С этими словами мистер Джонсон открыл платяной шкаф и достал оттуда порыжевший черный костюм.
— Вот! — промолвил он с весьма довольным видом, — вот! Это ваш первый шаг к кафедре проповедника.
Я снял свое собственное одеяние и, горестно вздыхая при мысли о том, какой безобразный вид сейчас приму, постепенно облекся в ризы, подобающие духовному лицу. Они оказались слишком широки для меня и вдобавок коротковаты. Но Джонсон любовался мною со всех сторон, словно я был его старшим сыном, впервые надевшим длинные брюки, и, восторженно помянув черта, заявил, что платье — точно на меня сшито.
Затем мой хозяин открыл большую оловянную шкатулку и извлек из нее всевозможные коробочки с пудрой и красками и флаконы с жидкостями.
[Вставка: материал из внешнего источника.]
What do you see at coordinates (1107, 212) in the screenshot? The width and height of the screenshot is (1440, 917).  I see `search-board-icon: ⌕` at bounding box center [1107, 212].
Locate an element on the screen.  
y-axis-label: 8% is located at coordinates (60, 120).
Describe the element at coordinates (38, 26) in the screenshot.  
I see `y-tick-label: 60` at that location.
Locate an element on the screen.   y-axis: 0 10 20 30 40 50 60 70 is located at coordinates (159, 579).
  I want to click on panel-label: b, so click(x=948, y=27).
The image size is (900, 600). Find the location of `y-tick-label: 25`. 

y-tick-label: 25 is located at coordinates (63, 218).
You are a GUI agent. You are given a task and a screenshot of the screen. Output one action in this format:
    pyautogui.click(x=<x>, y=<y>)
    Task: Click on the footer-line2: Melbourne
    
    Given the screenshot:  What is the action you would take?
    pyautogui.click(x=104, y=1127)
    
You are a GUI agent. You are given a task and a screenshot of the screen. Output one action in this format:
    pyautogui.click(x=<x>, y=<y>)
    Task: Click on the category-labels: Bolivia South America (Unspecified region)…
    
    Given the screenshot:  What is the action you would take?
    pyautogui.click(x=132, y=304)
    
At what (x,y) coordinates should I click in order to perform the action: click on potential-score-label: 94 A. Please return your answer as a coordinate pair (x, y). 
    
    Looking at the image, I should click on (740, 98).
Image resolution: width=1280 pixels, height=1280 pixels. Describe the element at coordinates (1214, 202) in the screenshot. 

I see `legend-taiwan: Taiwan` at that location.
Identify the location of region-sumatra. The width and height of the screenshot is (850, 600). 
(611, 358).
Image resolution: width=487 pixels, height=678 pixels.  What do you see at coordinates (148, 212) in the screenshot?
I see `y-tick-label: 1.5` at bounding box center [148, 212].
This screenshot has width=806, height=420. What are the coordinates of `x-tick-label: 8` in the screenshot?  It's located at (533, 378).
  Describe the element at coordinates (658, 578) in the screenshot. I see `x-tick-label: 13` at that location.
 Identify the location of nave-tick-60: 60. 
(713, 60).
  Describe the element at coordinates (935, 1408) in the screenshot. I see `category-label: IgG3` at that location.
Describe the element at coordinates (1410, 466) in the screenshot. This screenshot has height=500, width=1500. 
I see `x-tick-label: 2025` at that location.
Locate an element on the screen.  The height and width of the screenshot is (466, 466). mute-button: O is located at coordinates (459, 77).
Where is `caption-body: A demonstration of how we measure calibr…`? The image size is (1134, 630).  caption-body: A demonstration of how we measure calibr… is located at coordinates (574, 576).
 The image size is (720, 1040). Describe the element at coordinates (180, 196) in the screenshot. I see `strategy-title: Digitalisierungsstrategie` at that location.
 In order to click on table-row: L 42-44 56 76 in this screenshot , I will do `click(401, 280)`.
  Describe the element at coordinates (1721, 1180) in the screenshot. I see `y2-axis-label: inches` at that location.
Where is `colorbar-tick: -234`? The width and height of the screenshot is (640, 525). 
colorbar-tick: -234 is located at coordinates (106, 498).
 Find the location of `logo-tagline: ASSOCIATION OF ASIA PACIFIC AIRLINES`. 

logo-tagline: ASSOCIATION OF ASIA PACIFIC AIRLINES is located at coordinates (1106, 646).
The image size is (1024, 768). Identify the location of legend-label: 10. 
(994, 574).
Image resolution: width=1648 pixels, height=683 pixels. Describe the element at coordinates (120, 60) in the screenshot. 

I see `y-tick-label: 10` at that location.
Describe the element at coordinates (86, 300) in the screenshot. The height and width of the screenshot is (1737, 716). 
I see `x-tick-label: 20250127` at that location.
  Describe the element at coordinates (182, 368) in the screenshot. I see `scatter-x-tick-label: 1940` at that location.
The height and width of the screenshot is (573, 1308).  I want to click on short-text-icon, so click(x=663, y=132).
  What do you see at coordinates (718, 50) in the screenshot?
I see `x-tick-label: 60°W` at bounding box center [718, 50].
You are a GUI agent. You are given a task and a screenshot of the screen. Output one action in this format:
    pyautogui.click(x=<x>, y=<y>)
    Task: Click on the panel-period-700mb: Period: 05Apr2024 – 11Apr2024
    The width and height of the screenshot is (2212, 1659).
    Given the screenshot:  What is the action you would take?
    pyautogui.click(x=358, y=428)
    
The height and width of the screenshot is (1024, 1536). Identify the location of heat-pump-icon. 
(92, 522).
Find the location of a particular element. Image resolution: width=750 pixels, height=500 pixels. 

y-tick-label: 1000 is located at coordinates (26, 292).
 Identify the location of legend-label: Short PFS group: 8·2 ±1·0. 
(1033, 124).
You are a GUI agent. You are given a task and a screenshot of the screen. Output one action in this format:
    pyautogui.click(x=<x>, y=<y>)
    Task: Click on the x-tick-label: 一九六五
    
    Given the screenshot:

Только мое пламенное дружеское чувство к Гленвилу могло заставить меня перенести ту операцию, которой мне пришлось подвергнуться. «Ну, — подумал я со слезами на глазах, — теперь у меня уже никогда не будет приличного цвета лица!» Конец венчает дело, и вот, четыре раза лязгнув ножницами, Джонсон отхватил мои роскошные кудри, которым я дал отрасти настолько, что они угрожали не подчиниться новой династии избранной Джонсоном для пресловутого увенчания дела. Династию эту представил косматый, но замечательно сделанный парик соломенно-желтого оттенка. Когда же я был переряжен таким образом с головы до пят, Джоб подвел меня к длинному трюмо.
Гляди я на свое отражение хоть целую вечность, я так и не узнал бы ни фигуры своей, ни лица. Можно было подумать, что моя душа подлинно переселилась в какое-то другое тело, не перенеся в него ни единой частицы первоначального. Удивительнее всего было то, что даже мне самому новый облик мой не показался смешным и окарикатуренным, — такое искусство проявил в данном случае мистер Джонсон. Я произнес ему панегирик, который он и принял au pied de la lettre.[879] Никогда еще не видел я человека, столь тщеславящегося тем, что он жулик.
— Но, — спросил я его, — зачем нужно это переодевание? Ваши друзья, по всей вероятности, хорошо знают искусство преображаться и все его тайны и потому легко разберутся, в чем дело, несмотря на все совершенство, которого вы тут достигли. А поскольку они меня никогда раньше не видали, ничто не изменилось бы, если бы я появился в своем собственном облике.
— Правильно, — ответил Джоб, — но вы не подумали, что, не замаскировавшись, вы могли бы быть узнаны впоследствии: наши друзья прогуливаются по Бонд-стрит так же, как ваша честь, а в таком случае вы рисковали бы, что вас, как говорится, в одночасье подстрелят.